You’re talking step 200...
The following should be the norm for ALL education, K+:
Step 1: Remove taxpayer funding from the equation. It’s illegal and immoral to begin.
Step 2: Remove all tenure. Make all ‘pay as you go’, like any OTHER service.
Step 3: Education will reduce to those degrees that will actually PAY; outside of college.
Step 4: Reduction in govt will allow those that wish to save, to do so; and more would swell the ranks when the opportunity presents.
Step 5: Teachers will be hired based on ability. They can be fired for their inability as well. ‘Mini-schools’ will spring up to cater to the locals.
I’m sure I could keep going, but the basics are there...

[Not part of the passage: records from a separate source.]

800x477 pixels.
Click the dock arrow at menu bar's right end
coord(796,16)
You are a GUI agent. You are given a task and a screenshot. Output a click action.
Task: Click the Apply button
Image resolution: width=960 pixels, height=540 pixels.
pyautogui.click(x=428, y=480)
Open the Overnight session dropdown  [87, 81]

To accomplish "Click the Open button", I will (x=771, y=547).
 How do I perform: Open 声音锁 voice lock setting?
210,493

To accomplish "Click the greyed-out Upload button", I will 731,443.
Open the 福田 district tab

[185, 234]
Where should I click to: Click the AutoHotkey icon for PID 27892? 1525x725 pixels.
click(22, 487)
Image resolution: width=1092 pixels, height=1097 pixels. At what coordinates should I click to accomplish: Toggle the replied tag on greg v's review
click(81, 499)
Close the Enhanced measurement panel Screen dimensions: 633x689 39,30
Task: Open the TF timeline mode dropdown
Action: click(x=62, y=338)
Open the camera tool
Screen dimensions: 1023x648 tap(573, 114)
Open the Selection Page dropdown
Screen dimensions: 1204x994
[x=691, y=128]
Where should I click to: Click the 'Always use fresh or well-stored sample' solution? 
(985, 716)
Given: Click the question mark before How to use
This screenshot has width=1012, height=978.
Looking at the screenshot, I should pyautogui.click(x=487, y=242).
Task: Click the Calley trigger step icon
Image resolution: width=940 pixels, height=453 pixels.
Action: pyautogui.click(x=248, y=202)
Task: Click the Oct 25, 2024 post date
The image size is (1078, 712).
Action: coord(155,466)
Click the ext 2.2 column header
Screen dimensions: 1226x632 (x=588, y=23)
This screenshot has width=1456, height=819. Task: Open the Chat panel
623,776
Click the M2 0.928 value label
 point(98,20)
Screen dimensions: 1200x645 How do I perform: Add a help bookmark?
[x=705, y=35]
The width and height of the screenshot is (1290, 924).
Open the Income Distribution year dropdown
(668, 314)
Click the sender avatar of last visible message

Another driver of the student loan bubble - the half of students who go to school but don’t finish a degree, who would have been better off going a vo-tech route but were told you have to go to college, you have to go to college.
Its all government backed these days, but i do not know what % of the outstanding student loan debt came before that
Uh...yeah! What part of “private” does that d-bag Cuban not understand. Imagine if someone from the government told him how much he could borrow from a private bank!
Great point...must be thousands.
I trust that you are going to run for the Director of Education for the US? I’ll vote for you!!!!
Good idea but you've also provided the reason it will never happen.
He is wasting his breath. The Democrats ARE going to propose a student loan forgiveness scheme.
It’s electoral gold. Gonna win the election for them in 2016.
Despite what many may think. A college education isn’t a right. I never took out a loan so I never had to pay anything back. I picked a school I could afford and got a p/t job to help my parents pay for it. Oh, and I didn’t party my way through so I could take the max. hours and graduate in 3 years. Done and done.
Ha! Would never happen. I’m one of those ‘loony’ (L) most around here sneer down their nose upon.
Even if I DID win, I’d put myself out of a job (not a bad ‘winning’ plan, eh?) when they dismantled the whole house-of-cards using my idea(s)
That’s how I paid-off my college loans (five years).